Lawrence Stroll says that he wants to see the Racing Point F1 Team break up the strangle hold of the top three teams at the top of the sport.
“With the right funding, the right leadership, the right motivation, there’s no reason we shouldn’t have high expectations," he told the New York Times in Brazil last month.
"[We should] be able to punch even higher above our weight, to hopefully be fighting for that third place."
In its previous incarnation as Force India, the team managed to finish as 'best of the rest' in fourth place in the constructors standings in 2016 and 2017. However it remained a long-way behind the Big Three teams - Mercedes, Ferrari and Red Bull.
This year it dropped to seventh in the championship after losing all the points from the first 12 races as a result of the team going into administration.
It was saved by a successful buy-out bid from a consortium led by Stroll. While it continued to race under the Force India name for the remainder of 2018, the team will be relaunched as Racing Point F1 next season according to the FIA's official entry list.
With its financial struggles behind it, the new team is eyeing for a big jump forward in terms of performance, according to Stroll whose son Lance will join the driver line-up alongside Sergio Perez.
Stroll insisted that his investment in the team wasn't about helping his son's racing career, or his own vanity project.
“I’m not in this for ego," he stated. "I’m not in this to lose money.

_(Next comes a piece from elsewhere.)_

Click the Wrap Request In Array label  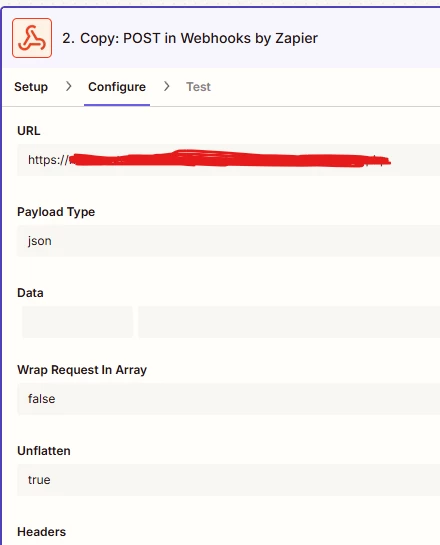(82, 370)
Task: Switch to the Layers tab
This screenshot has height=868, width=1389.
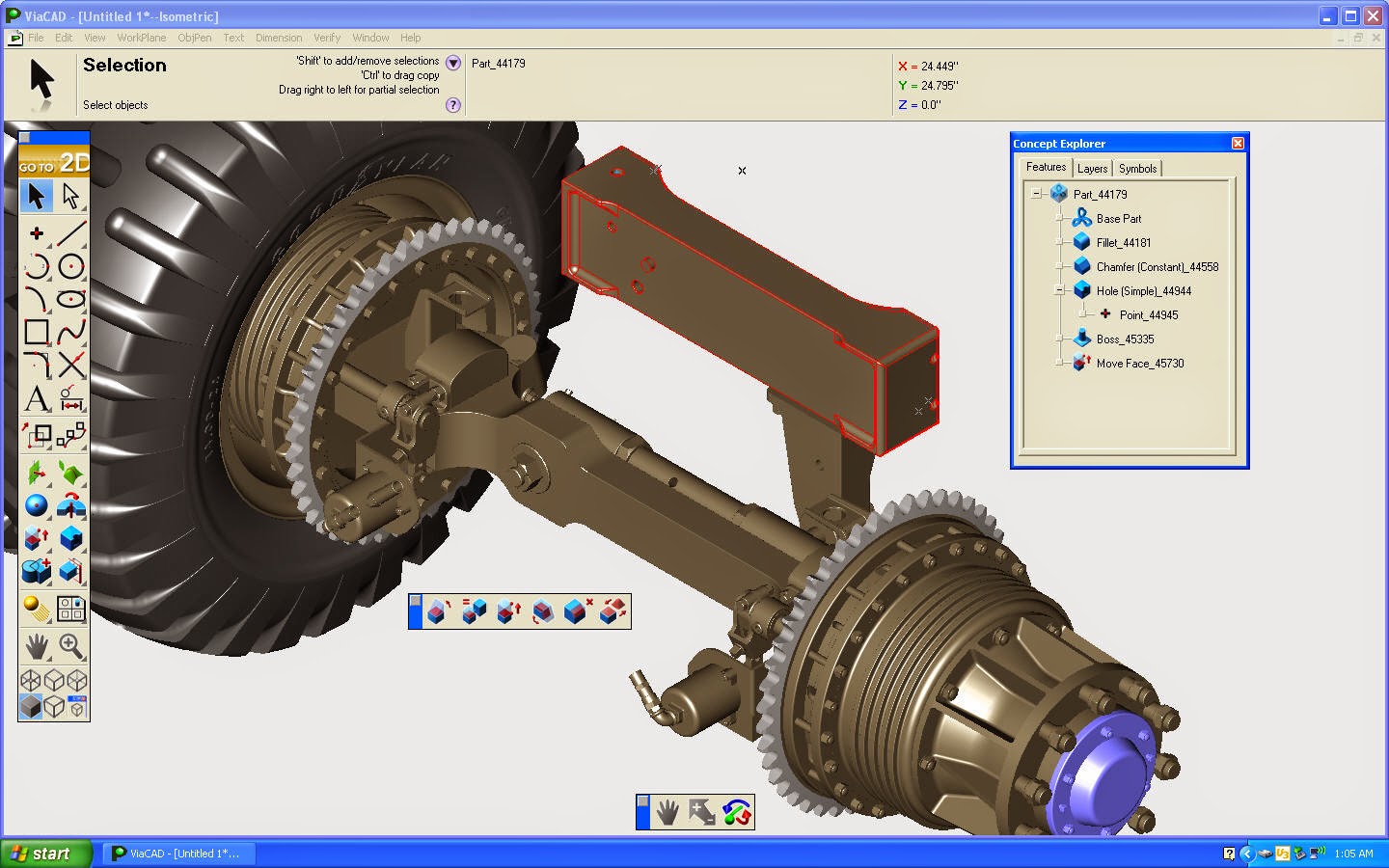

I’m in this for the long term, as I have been with every other business I’ve owned, be it Tommy Hilfiger, Michael Kors or whoever."
That means he's not going to be pouring in money to match the deep pockets of car giants Mercedes and Ferrari, or Red Bull owner Dietrich Mateschitz. He's hoping that the sport's plans for a budget cap will help put his team on an equal footing.
“It’s no secret there’s going to be some sort of a budget cap and better cash distribution to the smaller teams,” Stroll explained.
“That is still to be clarified how well that works out," he continued. "But there are all the right rumblings."
Stroll is no newcomer to the F1 paddock, having been around the sport for a number of years most recently as an investor at Williams. It's given him the opportunity to get to know Formula 1's new chairman Chase Carey following Liberty Media's buy-out of the sport at the start of 2017.
"I’ve had enough conversations with Chase to understand that is the direction they want and need to take the business," he said.
"For me that spells financial opportunity - and looking at 2021 onwards, a profitable business opportunity.”